Si les détaillants ne peuvent même plus faire pression sur leurs fournisseurs, que leur reste-t-il ? Heureusement, nous n’en sommes pas encore là : Filet Pur prend la température du secteur et constate avec soulagement qu’elle est encore bien en dessous de zéro. Ouf !
Couteau dans le dos
La semaine dernière, nous nous demandions comment se portait la part de marché de Colruyt, après l’annonce de chiffres triomphants de ses principaux rivaux, Delhaize et Carrefour. Puisque le leader du marché n’a pas prévu de publier une mise à jour avant la mi-juin, un sympathique concurrent a tout simplement décidé de divulguer les chiffres dans la presse. Si on est capable de planter un couteau dans le dos de son rival, il ne faut pas s’arrêter là. L’ambiance sur le marché belge de la distribution alimentaire est presque aussi bonne que celle qui règne au sein du gouvernement fédéral.

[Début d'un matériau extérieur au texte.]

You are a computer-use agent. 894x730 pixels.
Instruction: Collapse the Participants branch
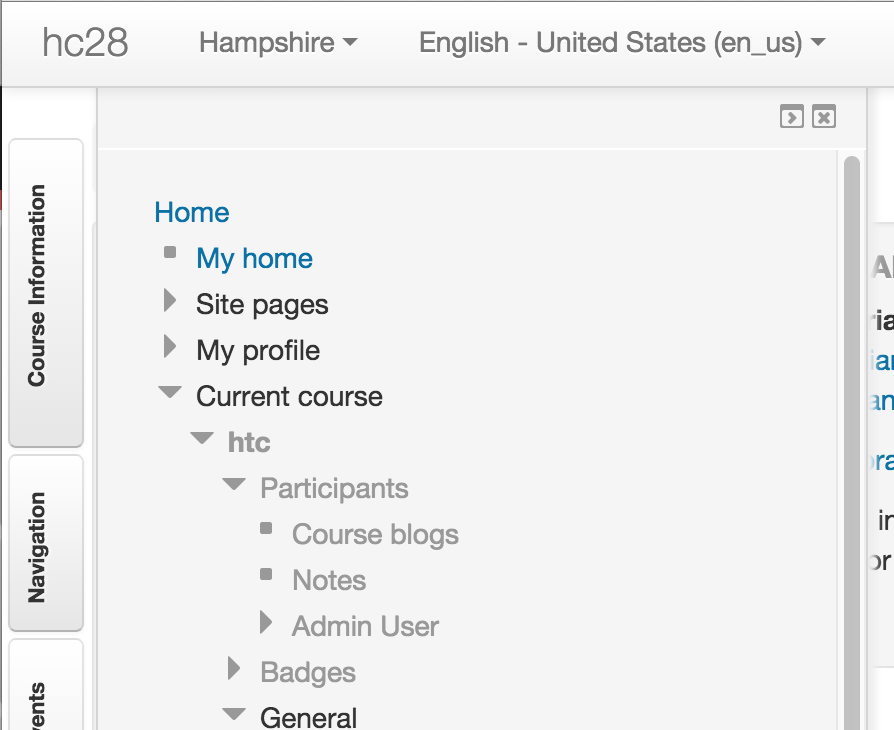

Car c’est ainsi dans notre pays : les détaillants ne peuvent communiquer que leur propre part de marché, et seulement s’ils le souhaitent. Nielsen ne peut pas publier un classement officiel. Parce que tout le monde n’est pas d’accord. Il y en a toujours un pour faire obstruction. Et, oui, tant qu’il n’y aura pas de transparence sur le marché belge quant aux parts de marché des détaillants alimentaires, les rumeurs continueront à circuler sur les parts de marché des détaillants alimentaires. Et tant que tous les détaillants alimentaires ne s’accorderont pas sur une telle transparence, ce sera le statut quo. Sur ce plan, la Belgique est d’ailleurs une exception en Europe. Juste pour que vous le sachiez.
Courbe plane
Ce « concollègue » rusé n’aurait bien entendu jamais révélé ces parts de marché autre que par intérêt personnel : car, en effet, au quatrième trimestre de l’année calendaire 2020, le détaillant de Halle a encore reculé. Depuis le confinement de mars dernier, il n’a cessé de perdre du terrain, perdant déjà un point de pourcentage au total. De quoi créer la panique sur l’Edingenseseteenweg. Imaginez, vous surfez sur une courbe ascendante exponentielle depuis les années 1980, soudainement aplanie par un virus agaçant. Aïe !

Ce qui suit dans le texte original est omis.